Rishi Sunak has denounced a government document on benefit assessments that had to be withdrawn after The Independent revealed that it included a racist slur. The Department for Work and Pensions (DWP) guidance, which was first issued in 2010 to help doctors assess disability benefit claims but was still in use last month, referred to Black people as being of the “N*****d race”.
Asked about the document, which has now been scrapped after the issue was raised by this publication, the PM’s official spokesperson said: “It is clearly offensive and unacceptable.
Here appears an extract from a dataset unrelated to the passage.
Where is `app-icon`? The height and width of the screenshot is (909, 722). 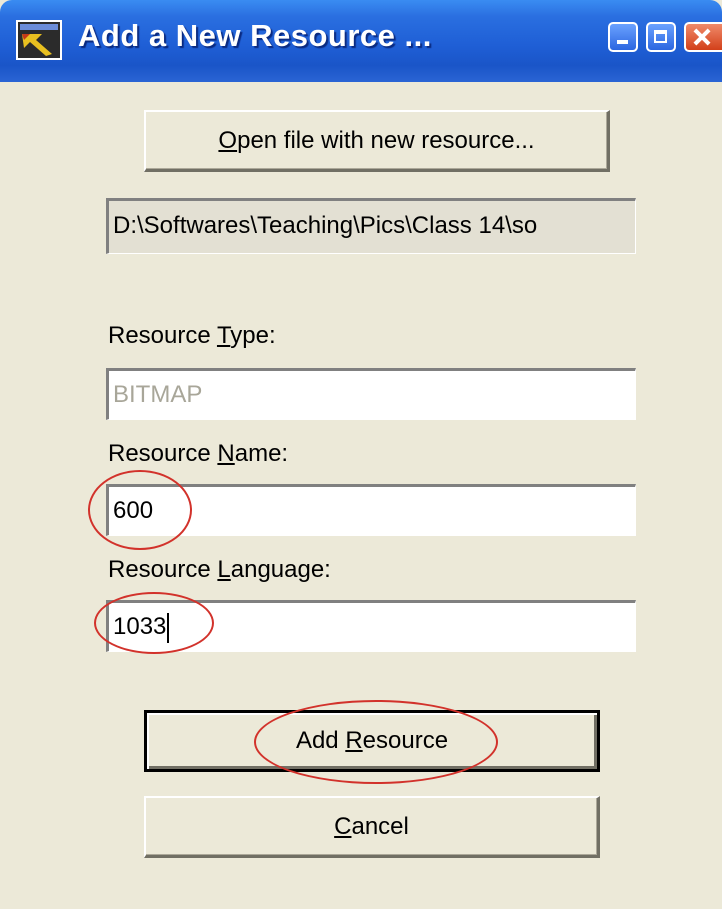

We do not condone the language in this 13-year-old document.”
Mr Sunak’s criticism came as a chorus of politicians and campaigners hit out at the document, which refers specifically to assessments for osteoporosis and was issued as a guide to doctors in Northern Ireland. Simon Woolley praised The Independent for “highlighting this awful discriminatory labelling by government officials”. “It is not just that it was a racial slur,” Lord Woolley added. “It is also indicative of how demeaning[ly] Black people in this country are seen.”
Tory MP Sir Peter Bottomley, a member of the all-party parliamentary group on race and community, said officials responsible for the advice “ought to hang their heads in shame”. He called on the DWP to search through the rest of its guidance to ensure there are no other terms “which should not have been in current guidance, and should not have been in current guidance for 100 years”.